Quote the stretch of the PCIe bifurcation page from "Suppose, not hypothetically, that" through "called PCIe bifurcation.", word for word.

SOURCE DOCUMENT:
● ● ● ●

Sorting out 'PCIe bifurcation' and how it interacts with NVMe drives

December 4, 2024

Suppose, not hypothetically, that you're switching from one mirrored set of M.2 NVMe drives to another mirrored set of M.2 NVMe drives, and so would like to have three or four NVMe drives in your desktop at the same time. Sadly, you already have one of your two NVMe drives on a PCIe card, so you'd like to get a single PCIe card that handles two or more NVMe drives. If you look around today, you'll find two sorts of cards for this; ones that are very expensive, and ones that are relatively inexpensive but require that your system supports a feature that is generally called PCIe bifurcation.

NVMe drives are PCIe devices, so a PCIe card that supports a single NVMe drive is a simple, more or less passive thing that wires four PCIe lanes and some other stuff through to the M.2 slot. I believe that in theory, a card could be built that only required x2 or even x1 PCIe lanes, but in practice I think all such single drive cards are physically PCIe x4 and so require a physical x4 or better PCIe slot, even if you'd be willing to (temporarily) run the drive much slower.

● ● ● ●

Stored data:
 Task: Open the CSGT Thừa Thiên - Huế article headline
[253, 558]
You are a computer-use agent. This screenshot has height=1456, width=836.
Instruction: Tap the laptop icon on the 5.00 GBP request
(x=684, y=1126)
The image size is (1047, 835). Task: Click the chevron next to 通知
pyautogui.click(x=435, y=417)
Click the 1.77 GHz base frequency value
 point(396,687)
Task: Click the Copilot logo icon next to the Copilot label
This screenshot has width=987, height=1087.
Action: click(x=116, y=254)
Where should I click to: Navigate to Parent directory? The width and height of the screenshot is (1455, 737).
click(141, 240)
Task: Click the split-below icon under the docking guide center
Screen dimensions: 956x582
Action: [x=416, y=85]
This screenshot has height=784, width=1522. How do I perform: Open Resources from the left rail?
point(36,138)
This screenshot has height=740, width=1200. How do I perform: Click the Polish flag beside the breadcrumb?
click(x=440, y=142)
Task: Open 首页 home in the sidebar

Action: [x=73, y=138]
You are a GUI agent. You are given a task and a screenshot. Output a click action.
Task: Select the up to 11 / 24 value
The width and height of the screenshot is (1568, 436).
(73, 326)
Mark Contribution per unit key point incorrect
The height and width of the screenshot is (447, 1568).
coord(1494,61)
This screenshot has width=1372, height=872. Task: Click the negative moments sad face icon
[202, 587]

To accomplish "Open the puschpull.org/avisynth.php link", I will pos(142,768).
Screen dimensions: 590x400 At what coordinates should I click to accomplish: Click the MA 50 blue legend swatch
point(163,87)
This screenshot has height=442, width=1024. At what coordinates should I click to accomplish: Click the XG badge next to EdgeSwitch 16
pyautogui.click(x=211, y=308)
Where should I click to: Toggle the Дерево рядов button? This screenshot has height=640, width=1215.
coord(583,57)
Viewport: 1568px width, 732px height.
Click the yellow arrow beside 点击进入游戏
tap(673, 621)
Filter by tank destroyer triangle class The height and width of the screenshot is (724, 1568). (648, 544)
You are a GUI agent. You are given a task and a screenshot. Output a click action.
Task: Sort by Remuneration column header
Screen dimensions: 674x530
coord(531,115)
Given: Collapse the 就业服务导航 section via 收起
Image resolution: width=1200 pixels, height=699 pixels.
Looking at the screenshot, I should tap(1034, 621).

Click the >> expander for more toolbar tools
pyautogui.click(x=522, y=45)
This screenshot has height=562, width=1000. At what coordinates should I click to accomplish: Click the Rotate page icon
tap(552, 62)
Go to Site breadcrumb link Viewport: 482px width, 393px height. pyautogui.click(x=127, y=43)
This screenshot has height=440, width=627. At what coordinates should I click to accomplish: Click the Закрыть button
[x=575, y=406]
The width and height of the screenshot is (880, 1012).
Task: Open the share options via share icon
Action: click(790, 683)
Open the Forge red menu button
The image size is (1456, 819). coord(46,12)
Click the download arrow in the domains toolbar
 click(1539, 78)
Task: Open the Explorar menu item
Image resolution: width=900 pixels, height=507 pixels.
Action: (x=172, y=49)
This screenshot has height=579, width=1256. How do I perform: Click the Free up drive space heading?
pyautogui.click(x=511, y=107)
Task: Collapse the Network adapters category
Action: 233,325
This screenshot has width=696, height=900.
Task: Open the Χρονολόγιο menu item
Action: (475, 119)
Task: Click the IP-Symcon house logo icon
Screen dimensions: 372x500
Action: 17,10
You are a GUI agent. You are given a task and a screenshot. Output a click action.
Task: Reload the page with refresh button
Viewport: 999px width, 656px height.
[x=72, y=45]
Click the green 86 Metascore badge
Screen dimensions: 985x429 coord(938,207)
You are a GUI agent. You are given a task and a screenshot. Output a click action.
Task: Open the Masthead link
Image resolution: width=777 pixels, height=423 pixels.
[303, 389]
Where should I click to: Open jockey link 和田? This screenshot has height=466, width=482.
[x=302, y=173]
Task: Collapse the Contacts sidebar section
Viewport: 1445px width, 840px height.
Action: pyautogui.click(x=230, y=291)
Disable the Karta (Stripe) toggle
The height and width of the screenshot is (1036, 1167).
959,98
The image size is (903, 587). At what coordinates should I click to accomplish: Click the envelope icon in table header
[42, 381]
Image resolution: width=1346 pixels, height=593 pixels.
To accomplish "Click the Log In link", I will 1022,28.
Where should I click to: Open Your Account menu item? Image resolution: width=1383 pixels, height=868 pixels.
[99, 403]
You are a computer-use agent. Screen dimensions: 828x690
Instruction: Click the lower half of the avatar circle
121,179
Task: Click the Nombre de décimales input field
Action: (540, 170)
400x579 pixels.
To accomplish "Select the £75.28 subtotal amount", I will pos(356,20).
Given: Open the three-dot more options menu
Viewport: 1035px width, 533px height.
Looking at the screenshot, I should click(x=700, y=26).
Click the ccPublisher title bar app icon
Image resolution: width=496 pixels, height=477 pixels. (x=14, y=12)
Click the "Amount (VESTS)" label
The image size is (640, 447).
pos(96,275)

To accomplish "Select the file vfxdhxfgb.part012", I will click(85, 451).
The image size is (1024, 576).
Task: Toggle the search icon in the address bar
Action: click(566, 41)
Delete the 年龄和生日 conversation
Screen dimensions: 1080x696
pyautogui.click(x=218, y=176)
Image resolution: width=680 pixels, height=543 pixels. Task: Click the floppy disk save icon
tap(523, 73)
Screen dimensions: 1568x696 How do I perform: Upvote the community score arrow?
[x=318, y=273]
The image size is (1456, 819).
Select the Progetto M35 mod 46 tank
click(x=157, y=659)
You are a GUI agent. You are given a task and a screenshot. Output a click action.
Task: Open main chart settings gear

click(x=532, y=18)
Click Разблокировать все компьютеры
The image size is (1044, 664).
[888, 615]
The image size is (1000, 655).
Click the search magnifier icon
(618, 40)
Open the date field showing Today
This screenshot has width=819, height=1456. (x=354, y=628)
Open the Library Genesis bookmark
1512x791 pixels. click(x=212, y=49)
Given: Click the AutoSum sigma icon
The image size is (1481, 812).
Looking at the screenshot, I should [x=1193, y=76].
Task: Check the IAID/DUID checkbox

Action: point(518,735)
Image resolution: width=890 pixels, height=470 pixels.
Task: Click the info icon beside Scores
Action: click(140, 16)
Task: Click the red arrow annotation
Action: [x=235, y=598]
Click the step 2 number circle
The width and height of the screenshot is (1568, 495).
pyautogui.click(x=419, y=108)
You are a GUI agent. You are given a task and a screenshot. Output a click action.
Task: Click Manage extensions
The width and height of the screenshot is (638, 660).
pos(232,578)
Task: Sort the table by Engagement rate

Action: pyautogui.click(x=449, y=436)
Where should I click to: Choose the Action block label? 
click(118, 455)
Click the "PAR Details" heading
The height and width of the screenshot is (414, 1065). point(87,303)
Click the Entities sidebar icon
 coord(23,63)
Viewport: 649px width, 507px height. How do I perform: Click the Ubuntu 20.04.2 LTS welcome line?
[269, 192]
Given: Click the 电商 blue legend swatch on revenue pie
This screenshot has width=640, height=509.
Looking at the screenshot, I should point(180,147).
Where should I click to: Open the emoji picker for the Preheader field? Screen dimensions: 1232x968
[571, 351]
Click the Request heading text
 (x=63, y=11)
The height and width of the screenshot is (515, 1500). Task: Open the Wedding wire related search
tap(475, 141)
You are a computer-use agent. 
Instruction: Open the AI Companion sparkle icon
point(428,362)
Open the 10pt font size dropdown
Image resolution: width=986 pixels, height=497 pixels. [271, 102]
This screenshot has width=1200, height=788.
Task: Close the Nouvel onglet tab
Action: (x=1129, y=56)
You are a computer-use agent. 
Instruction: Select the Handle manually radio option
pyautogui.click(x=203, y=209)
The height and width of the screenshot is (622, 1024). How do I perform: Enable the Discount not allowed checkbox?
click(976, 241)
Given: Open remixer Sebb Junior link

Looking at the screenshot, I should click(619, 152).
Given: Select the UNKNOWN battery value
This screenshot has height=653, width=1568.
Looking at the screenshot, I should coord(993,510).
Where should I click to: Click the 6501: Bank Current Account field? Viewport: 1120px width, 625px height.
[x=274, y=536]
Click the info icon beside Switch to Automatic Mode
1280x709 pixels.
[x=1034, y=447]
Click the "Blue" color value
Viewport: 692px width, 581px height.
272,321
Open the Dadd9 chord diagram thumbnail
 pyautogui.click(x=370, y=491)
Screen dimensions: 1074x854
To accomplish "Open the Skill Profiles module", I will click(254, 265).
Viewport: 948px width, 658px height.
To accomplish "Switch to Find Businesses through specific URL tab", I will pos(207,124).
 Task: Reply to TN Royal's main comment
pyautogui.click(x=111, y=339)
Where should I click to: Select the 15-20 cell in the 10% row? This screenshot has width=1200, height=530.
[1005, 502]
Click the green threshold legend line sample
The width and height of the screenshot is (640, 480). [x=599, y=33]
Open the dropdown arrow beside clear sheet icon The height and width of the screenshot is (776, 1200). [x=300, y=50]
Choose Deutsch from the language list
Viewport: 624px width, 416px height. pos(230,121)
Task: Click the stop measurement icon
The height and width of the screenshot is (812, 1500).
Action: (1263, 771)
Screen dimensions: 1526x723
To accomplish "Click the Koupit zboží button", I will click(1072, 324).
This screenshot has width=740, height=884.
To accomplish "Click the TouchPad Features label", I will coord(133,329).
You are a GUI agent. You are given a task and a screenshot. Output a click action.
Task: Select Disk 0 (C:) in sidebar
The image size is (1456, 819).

● ● ● ●

TASK OUTPUT:
Suppose, not hypothetically, that you're switching from one mirrored set of M.2 NVMe drives to another mirrored set of M.2 NVMe drives, and so would like to have three or four NVMe drives in your desktop at the same time. Sadly, you already have one of your two NVMe drives on a PCIe card, so you'd like to get a single PCIe card that handles two or more NVMe drives. If you look around today, you'll find two sorts of cards for this; ones that are very expensive, and ones that are relatively inexpensive but require that your system supports a feature that is generally called PCIe bifurcation.